Before the days of the internet, preachers tried to create ways to get people’s attention with their sermons. We used catchy titles like “Seven Ducks in a Muddy River” (the story of Naaman dipping seven times in the Jordan River). Books on sermon preparation taught us that the opening line of the sermon is so critical that if you don’t capture the audience’s attention in the first twenty seconds, you’ll struggle to get it for the rest of the sermon. This put pressure on preachers to think of a way to grab their attention at the beginning—a shocking statement, an interesting question, or a play on words.
There is nothing wrong with trying to get people’s attention to hear the words of eternal life. But we can take this too far.
Everybody is putting information on the internet—articles, audios, and videos. Competition for viewers is fierce. Looking on the internet can be like driving down the interstate and seeing dozens of signs in just a few minutes. Which one catches our eye?
I was also taught over forty years ago that the average attention span of someone listening to a sermon is about seven seconds. Now in this age of lightening-fast screens I wonder if it’s even three.

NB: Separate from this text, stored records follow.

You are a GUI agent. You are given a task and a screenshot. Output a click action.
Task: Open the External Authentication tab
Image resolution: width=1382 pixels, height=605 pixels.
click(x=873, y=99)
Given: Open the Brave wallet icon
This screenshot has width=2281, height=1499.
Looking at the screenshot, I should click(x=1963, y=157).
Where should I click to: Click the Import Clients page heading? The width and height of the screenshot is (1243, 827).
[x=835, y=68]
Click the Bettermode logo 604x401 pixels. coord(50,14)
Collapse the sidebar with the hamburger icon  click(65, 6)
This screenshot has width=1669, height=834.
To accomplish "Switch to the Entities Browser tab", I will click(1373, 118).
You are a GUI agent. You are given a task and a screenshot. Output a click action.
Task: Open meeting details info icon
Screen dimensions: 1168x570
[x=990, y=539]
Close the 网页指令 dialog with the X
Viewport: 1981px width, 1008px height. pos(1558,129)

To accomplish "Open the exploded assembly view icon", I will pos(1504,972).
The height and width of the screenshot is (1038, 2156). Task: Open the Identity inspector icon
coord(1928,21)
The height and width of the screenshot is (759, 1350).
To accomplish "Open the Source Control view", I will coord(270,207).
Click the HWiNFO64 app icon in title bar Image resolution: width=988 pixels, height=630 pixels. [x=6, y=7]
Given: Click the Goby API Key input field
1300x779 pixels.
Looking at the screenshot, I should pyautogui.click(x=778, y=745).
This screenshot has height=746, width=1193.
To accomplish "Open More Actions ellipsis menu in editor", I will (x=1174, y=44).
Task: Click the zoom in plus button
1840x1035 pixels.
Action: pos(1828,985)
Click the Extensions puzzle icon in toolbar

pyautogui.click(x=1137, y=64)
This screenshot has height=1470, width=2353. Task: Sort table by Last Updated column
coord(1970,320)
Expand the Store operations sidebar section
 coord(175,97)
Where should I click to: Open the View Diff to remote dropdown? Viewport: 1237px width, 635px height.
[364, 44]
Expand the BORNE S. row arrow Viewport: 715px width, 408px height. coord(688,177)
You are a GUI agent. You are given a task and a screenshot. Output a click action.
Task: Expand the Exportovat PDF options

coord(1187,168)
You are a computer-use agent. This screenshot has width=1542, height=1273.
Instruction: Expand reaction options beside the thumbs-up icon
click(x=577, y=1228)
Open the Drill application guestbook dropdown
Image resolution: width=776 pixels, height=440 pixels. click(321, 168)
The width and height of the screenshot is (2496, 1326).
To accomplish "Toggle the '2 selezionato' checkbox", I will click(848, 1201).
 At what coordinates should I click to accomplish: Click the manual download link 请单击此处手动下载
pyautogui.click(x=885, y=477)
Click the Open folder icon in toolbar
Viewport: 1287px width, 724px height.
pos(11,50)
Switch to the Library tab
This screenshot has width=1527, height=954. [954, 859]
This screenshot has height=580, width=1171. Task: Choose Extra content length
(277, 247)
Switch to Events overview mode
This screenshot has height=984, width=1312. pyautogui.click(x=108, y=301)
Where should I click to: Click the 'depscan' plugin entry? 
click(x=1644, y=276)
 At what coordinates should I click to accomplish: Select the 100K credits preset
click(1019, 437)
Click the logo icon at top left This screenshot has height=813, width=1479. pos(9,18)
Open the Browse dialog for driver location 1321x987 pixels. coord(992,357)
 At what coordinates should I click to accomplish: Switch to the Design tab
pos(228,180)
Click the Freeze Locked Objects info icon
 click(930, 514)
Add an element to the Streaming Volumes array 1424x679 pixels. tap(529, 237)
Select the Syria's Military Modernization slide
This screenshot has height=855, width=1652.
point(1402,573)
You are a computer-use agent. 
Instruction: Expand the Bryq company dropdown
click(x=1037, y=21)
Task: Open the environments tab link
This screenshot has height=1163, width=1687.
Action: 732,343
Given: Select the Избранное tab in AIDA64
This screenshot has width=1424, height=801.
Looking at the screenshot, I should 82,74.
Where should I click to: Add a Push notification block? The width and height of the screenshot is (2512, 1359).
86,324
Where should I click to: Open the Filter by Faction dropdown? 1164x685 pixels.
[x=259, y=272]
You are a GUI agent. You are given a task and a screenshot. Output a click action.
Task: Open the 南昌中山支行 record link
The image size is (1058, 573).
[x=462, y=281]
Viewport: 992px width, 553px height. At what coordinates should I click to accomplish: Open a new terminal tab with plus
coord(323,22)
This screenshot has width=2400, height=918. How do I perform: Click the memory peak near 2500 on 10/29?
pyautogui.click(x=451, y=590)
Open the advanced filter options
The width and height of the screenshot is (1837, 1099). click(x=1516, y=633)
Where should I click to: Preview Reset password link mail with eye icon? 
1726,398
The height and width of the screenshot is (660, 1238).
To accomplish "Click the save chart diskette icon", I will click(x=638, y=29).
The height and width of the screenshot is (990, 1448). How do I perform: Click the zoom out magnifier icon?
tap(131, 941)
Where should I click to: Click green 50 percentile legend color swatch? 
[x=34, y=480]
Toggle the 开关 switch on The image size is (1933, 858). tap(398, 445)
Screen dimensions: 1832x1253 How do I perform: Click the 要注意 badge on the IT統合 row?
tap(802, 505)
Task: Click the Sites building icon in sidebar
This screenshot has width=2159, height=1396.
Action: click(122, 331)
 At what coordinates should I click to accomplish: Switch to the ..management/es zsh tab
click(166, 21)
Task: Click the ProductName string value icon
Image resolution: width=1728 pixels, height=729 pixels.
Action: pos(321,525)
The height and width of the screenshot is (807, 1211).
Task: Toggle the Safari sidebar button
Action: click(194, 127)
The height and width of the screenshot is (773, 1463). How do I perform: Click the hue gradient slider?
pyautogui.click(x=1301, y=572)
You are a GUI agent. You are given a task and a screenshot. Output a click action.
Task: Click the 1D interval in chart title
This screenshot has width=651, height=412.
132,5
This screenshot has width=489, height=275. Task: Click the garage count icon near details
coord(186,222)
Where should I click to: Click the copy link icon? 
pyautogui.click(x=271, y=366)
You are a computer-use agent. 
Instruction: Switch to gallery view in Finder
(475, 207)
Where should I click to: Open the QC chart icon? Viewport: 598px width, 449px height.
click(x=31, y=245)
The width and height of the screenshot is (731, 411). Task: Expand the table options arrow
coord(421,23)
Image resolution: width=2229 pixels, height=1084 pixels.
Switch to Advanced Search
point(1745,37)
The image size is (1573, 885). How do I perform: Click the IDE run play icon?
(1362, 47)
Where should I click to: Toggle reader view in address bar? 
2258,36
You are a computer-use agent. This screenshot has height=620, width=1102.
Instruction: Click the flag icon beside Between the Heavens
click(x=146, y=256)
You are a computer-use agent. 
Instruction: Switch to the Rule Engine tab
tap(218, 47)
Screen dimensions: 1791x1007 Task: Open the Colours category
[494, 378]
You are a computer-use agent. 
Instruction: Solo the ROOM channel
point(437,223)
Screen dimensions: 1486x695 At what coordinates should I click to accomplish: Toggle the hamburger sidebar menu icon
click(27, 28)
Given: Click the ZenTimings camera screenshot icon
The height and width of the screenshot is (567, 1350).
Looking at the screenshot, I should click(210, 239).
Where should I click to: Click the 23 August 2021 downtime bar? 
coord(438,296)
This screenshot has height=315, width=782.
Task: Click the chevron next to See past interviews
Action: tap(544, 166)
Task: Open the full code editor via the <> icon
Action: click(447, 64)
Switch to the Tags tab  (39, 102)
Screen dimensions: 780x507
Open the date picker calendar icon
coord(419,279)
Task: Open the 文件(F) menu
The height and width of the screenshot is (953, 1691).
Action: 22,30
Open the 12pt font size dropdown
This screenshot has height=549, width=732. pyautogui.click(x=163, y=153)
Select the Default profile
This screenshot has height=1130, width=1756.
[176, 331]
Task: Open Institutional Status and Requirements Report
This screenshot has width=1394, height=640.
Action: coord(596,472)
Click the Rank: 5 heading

The trend today is a captivating title, a provocative question, or something that sounds cool—clickbait to lure viewers to watch something they wouldn’t watch if the title had been more straightforward.
Coupled with this is the fear of stating what the article or video is really about because it might offend people. Bring them in the back door. I entitled a chapter in a book “When Miracles Ceased and Why.” A brother said that would turn people off who were Pentecostals and suggested that I reword it. I left it as it was.
The “WWJD” fad was popular years ago (“What Would Jesus Do?”). To those who are overly concerned with “hook” titles today, I ask: How did Jesus begin His sermons? “Blessed are the poor in spirit” (Matt. 5:3). “Behold, a sower went out to sow” (Matt. 13:3). “A certain man went down from Jerusalem to Jericho” (Luke 10:30). Jesus used a simple approach. He sometimes shocked people with rebukes and puzzled them with parables, but that was not usually the first line of His lessons.